Task details - Exactly the lines from the one with "Click the WHERE id clause line" through the end of the records below are to be output, the first and last included, and no others.

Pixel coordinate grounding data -
◇ ◇ ◇ ◇

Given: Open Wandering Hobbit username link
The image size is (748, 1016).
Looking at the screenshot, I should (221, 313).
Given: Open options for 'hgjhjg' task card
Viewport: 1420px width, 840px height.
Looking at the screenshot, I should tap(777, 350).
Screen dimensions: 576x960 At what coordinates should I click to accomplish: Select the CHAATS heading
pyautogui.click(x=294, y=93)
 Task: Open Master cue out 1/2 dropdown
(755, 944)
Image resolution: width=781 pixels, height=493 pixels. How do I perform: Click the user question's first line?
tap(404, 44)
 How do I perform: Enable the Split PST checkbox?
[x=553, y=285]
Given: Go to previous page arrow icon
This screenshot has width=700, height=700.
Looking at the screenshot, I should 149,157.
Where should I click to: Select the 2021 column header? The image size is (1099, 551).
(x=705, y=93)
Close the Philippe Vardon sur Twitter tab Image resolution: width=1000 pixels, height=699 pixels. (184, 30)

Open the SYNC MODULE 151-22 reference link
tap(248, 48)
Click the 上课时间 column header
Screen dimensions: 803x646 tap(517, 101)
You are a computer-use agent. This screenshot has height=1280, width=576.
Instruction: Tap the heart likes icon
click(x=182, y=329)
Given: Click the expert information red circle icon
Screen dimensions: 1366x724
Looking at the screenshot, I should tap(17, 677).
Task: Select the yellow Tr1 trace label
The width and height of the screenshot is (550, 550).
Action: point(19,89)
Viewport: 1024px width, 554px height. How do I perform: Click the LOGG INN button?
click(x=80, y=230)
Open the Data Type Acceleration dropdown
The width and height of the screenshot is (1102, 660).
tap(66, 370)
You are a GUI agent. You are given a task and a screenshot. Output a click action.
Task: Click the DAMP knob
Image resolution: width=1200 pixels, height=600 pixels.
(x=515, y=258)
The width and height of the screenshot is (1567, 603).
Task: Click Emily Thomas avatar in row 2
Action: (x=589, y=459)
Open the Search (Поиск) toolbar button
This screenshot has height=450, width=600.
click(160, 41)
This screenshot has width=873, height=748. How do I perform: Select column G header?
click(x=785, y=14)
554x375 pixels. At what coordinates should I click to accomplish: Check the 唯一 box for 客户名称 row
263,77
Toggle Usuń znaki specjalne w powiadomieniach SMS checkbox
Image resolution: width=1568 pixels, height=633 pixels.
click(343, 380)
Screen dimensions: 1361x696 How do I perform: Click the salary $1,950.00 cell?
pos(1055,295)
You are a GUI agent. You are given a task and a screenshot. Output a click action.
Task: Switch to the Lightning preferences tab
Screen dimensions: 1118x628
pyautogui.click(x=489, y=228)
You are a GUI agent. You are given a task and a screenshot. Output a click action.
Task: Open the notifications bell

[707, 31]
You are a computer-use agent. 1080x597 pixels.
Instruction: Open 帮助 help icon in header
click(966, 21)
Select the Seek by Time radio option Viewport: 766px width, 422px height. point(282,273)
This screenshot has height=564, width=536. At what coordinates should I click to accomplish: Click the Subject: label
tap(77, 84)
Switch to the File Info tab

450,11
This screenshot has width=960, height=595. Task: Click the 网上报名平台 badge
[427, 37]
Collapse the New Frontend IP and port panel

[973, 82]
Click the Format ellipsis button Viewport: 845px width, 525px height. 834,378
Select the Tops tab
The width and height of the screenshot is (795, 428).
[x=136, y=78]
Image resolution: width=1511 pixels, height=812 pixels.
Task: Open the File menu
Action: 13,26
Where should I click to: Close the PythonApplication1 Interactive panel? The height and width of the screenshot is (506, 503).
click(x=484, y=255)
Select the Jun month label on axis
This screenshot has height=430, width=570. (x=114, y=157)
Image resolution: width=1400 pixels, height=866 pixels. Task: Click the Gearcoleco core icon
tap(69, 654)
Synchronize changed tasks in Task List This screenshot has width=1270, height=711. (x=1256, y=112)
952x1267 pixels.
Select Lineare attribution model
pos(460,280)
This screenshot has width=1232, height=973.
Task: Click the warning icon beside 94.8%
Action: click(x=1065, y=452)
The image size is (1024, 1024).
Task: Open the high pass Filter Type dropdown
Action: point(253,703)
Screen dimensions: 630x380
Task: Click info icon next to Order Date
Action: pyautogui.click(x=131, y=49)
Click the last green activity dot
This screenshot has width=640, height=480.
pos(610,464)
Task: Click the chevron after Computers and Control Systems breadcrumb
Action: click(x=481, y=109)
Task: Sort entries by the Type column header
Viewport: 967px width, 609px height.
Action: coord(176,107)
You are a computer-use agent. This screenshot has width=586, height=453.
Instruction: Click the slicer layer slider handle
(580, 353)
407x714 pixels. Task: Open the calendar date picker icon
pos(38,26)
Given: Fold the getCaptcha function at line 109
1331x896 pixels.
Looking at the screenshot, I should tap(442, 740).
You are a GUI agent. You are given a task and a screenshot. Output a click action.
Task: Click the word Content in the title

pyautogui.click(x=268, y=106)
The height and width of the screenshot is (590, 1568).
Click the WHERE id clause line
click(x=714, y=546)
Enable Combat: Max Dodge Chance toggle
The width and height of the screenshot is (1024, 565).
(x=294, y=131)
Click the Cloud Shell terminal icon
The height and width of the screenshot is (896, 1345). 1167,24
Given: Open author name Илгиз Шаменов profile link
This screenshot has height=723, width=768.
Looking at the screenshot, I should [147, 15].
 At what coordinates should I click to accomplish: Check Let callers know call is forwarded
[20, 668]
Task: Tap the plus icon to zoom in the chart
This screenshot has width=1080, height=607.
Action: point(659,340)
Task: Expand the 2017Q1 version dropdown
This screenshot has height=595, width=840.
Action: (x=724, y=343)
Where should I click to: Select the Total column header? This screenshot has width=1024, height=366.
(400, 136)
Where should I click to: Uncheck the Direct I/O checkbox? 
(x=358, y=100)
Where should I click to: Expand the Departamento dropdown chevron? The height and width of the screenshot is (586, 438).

◇ ◇ ◇ ◇

Expected answer -
Click the WHERE id clause line
click(x=714, y=546)
Enable Combat: Max Dodge Chance toggle
The width and height of the screenshot is (1024, 565).
(x=294, y=131)
Click the Cloud Shell terminal icon
The height and width of the screenshot is (896, 1345). 1167,24
Given: Open author name Илгиз Шаменов profile link
This screenshot has height=723, width=768.
Looking at the screenshot, I should [147, 15].
 At what coordinates should I click to accomplish: Check Let callers know call is forwarded
[20, 668]
Task: Tap the plus icon to zoom in the chart
This screenshot has width=1080, height=607.
Action: point(659,340)
Task: Expand the 2017Q1 version dropdown
This screenshot has height=595, width=840.
Action: (x=724, y=343)
Where should I click to: Select the Total column header? This screenshot has width=1024, height=366.
(400, 136)
Where should I click to: Uncheck the Direct I/O checkbox? 
(x=358, y=100)
Where should I click to: Expand the Departamento dropdown chevron? The height and width of the screenshot is (586, 438).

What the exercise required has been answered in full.